Da un falegname ad un killer; ambedue fatti a modo loro, ambedue segnati dalle ferite di chi ha convissuto con la morte, ma deve ora confrontarsi alla continuità della vita. E due ragazzini: egualmente coinvolti nel dramma che li ha voluti protagonisti, ma inevitabilmente avviati al faticoso percorso dell'iniziazione, quella "road to perdition" che si è persa nella traduzione del titolo originale. Quello di Sam Mendes è figlio di un fedele e scrupoloso luogotenente della gang irlandese che controlla il traffico di alcolici nella Chicago e dintorni del 1931: testimone, più o meno involontario, di una strage nella quale è coinvolto il padre. Non rimane che l'ansia della fuga (impossibile?), per aver infranto le regole del segreto mafioso; ma non soltanto. Dovranno affrontare quella della relazione padre-figlio: affinché non ne rifletta, o peggio ancora ne esalti -ed è pure uno dei problemi posti dal film- l'itinerario perverso, o quanto meno ambiguo. Riuscirci, o meno, significa per il film non soltanto impostare una riflessione sull'irrisolto dilemma fra l'innato e l'acquisito, su quanto siamo in grado di intervenire per modificare un certo ordine (ognuno libero d'intenderlo come meglio crede) delle cose. Ma riuscire una illustrazione -sfida non priva di coraggio- di come sia possibile evitare la permeabilità al male.
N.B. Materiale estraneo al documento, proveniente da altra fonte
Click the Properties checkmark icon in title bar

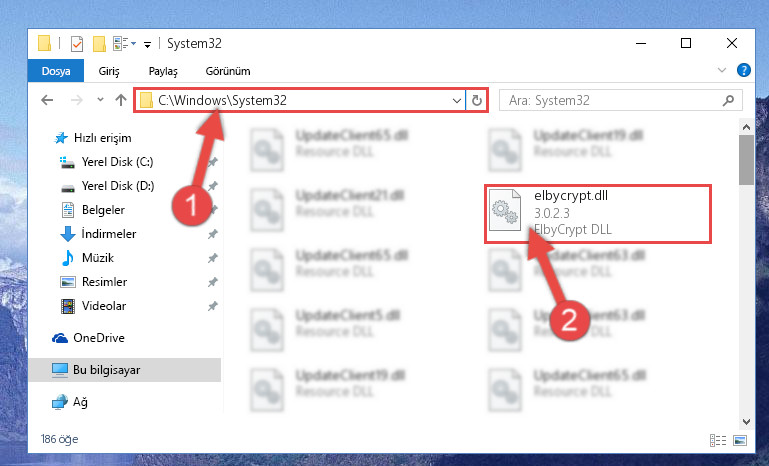pyautogui.click(x=77, y=44)
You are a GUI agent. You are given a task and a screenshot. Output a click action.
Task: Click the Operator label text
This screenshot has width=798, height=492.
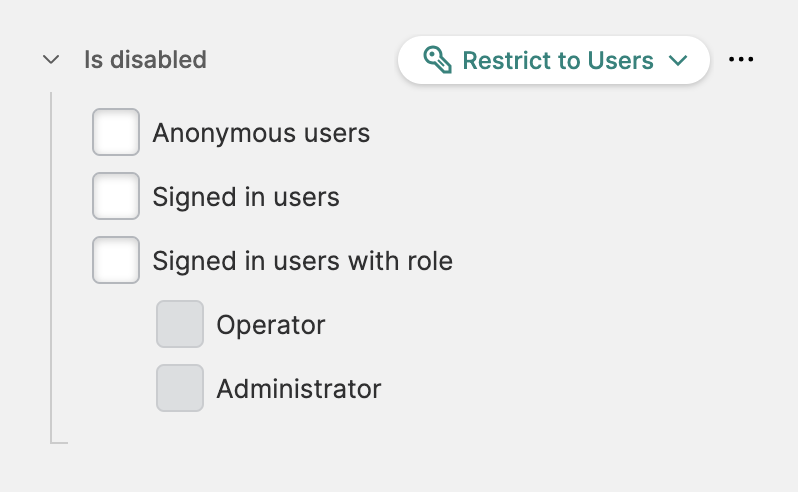point(271,325)
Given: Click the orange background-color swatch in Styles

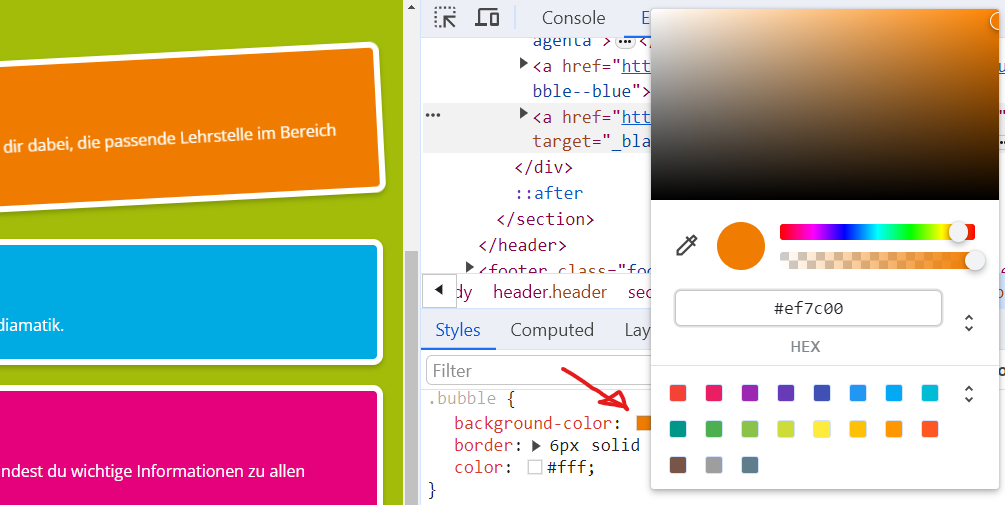Looking at the screenshot, I should (x=643, y=423).
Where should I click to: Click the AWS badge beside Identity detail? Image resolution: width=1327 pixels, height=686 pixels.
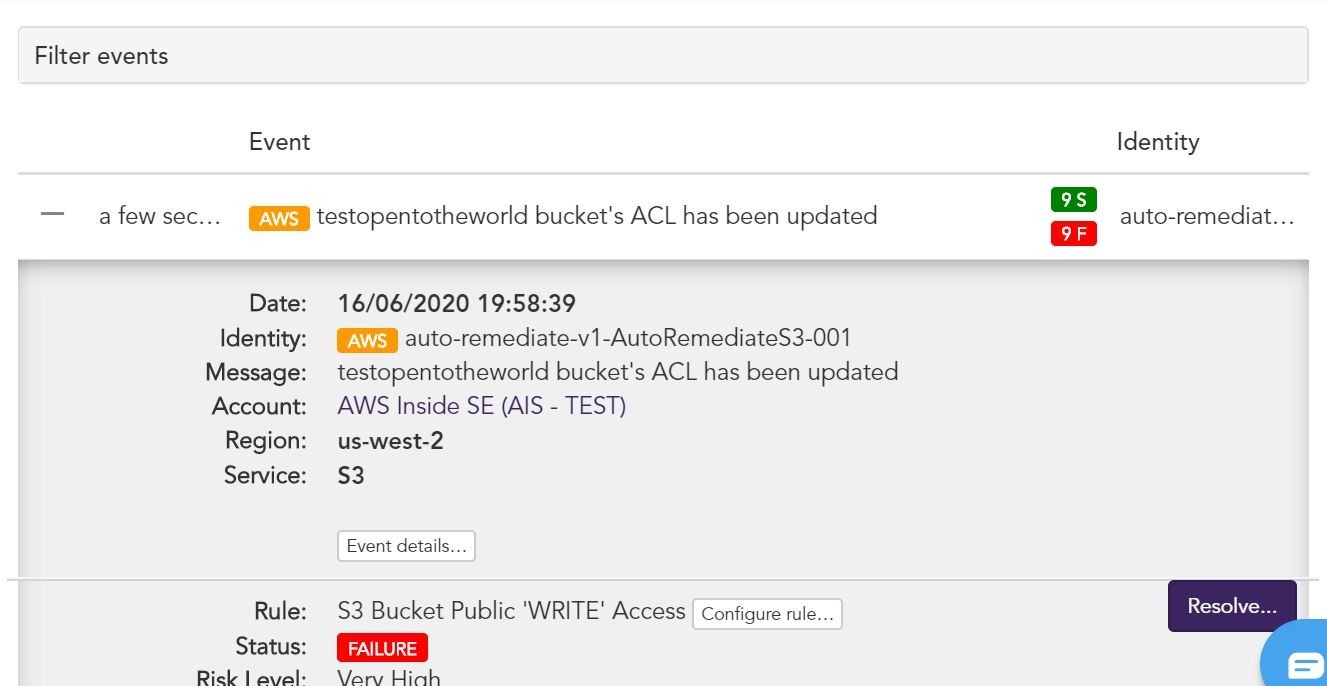(x=367, y=340)
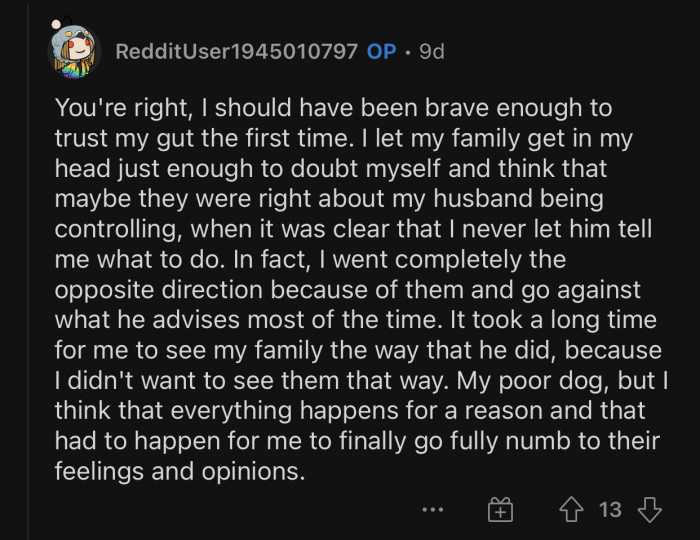The height and width of the screenshot is (540, 700).
Task: Click the blue OP badge
Action: 382,51
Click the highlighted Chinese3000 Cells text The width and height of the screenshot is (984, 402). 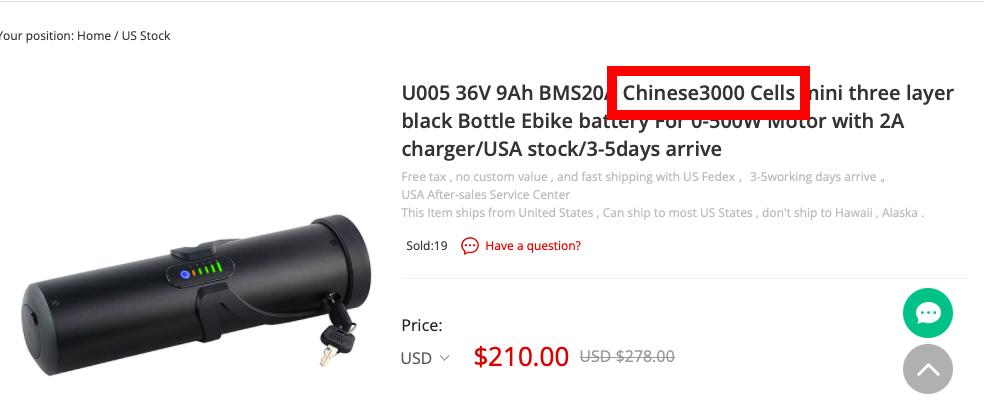pos(709,93)
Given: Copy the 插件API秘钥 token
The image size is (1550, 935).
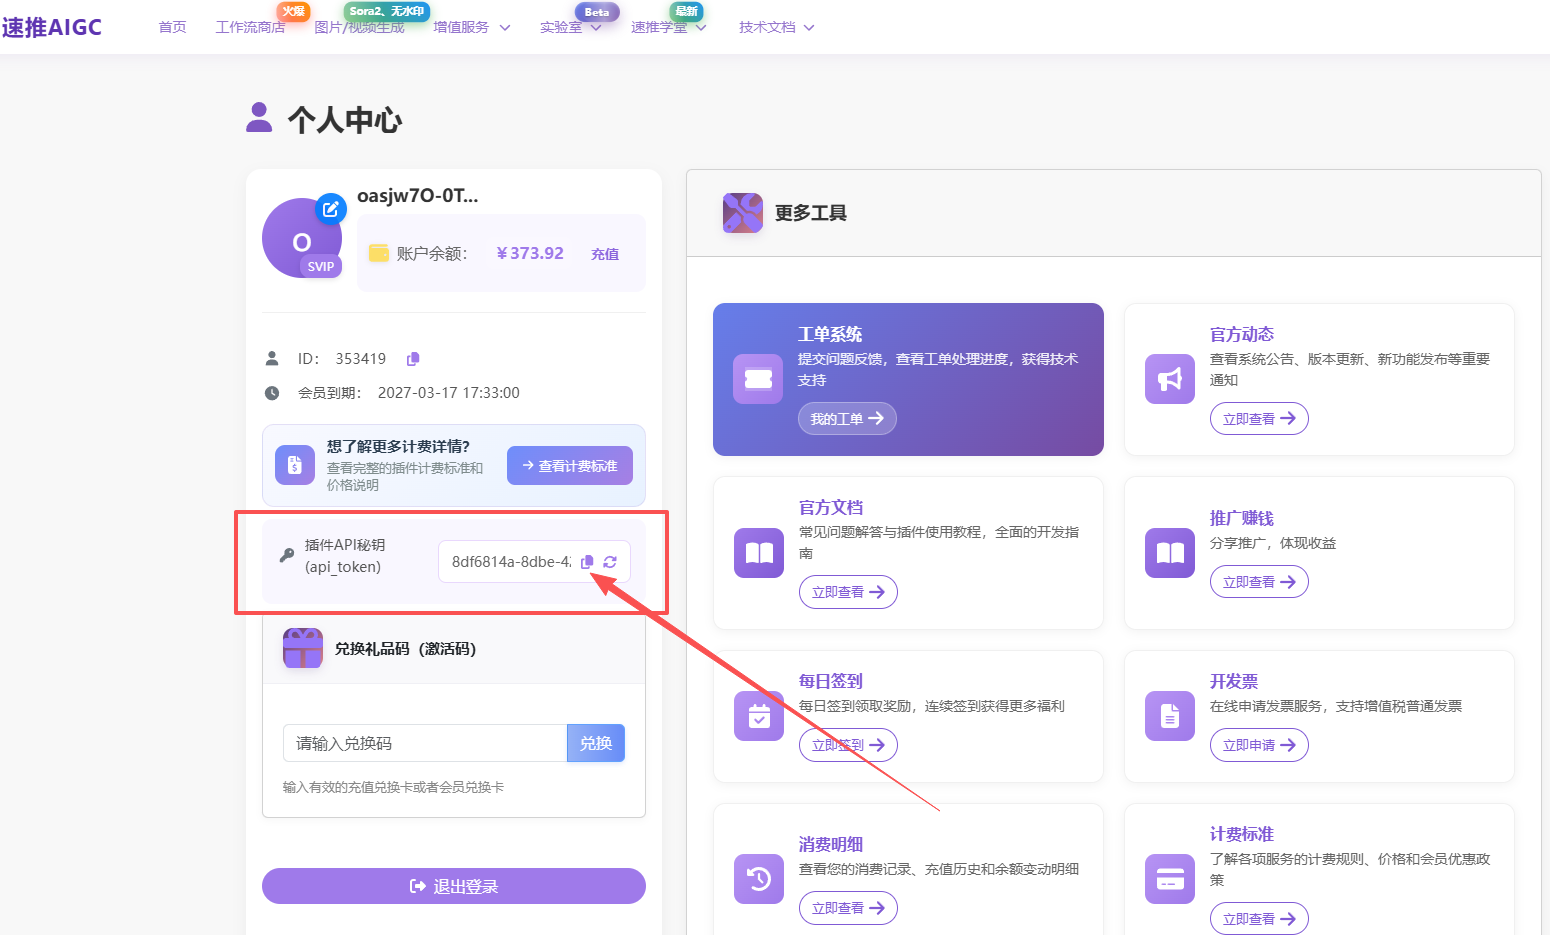Looking at the screenshot, I should pyautogui.click(x=587, y=562).
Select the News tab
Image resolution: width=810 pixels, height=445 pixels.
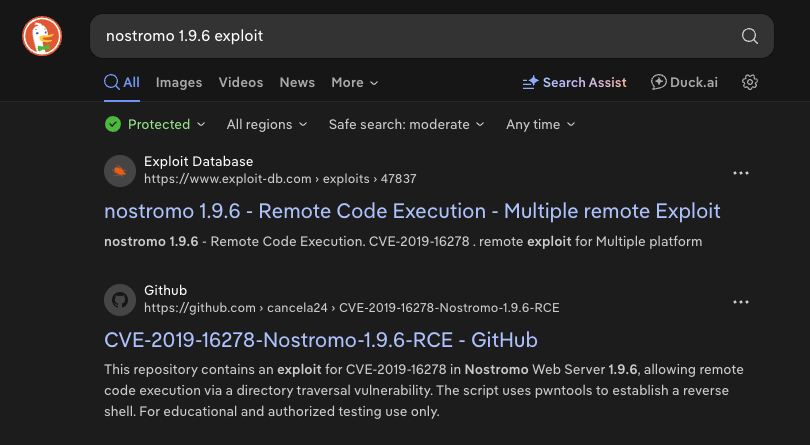(297, 82)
Immerso nei chiaroscuri melanconici percorsi da sciabolate di luce di una fotografia sontuosa (Conrad Hall), ieratico, distaccato e teatrale fino ai confini della grandiloquenza, ERA MIO PADRE assume le cadenze che si rifanno agli affreschi sul Proibizionismo e la Depressione dei Coppola, Scorsese o, prima ancora, Hawks. Ma, allo stesso tempo, le cadenze della tragedia greca o shakespeariana. Sottolineate da quella figura di boss-demiurgo (un Paul Newman maestoso ed impietrito), terribile e fragile al tempo stesso, padrone assoluto dell'universo amorale che si è creato attorno, ma distrutto dalla presenza del figlio degenere ("In questa stanza non ci sono che assassini; è la via che ci siamo scelti; l'unica certezza, è che nessuno di noi finirà in paradiso"). E dall'erede di adozione (un Tom Hanks apparentemente glaciale, perfettamente a contro-impiego), costretto ad uccidere il Padre nella speranza di salvare il Figlio; o da quel sorprendente fotografo-assassino, (Jude Law), incarnazione necrofila e tragicomica del mito della Morte al lavoro.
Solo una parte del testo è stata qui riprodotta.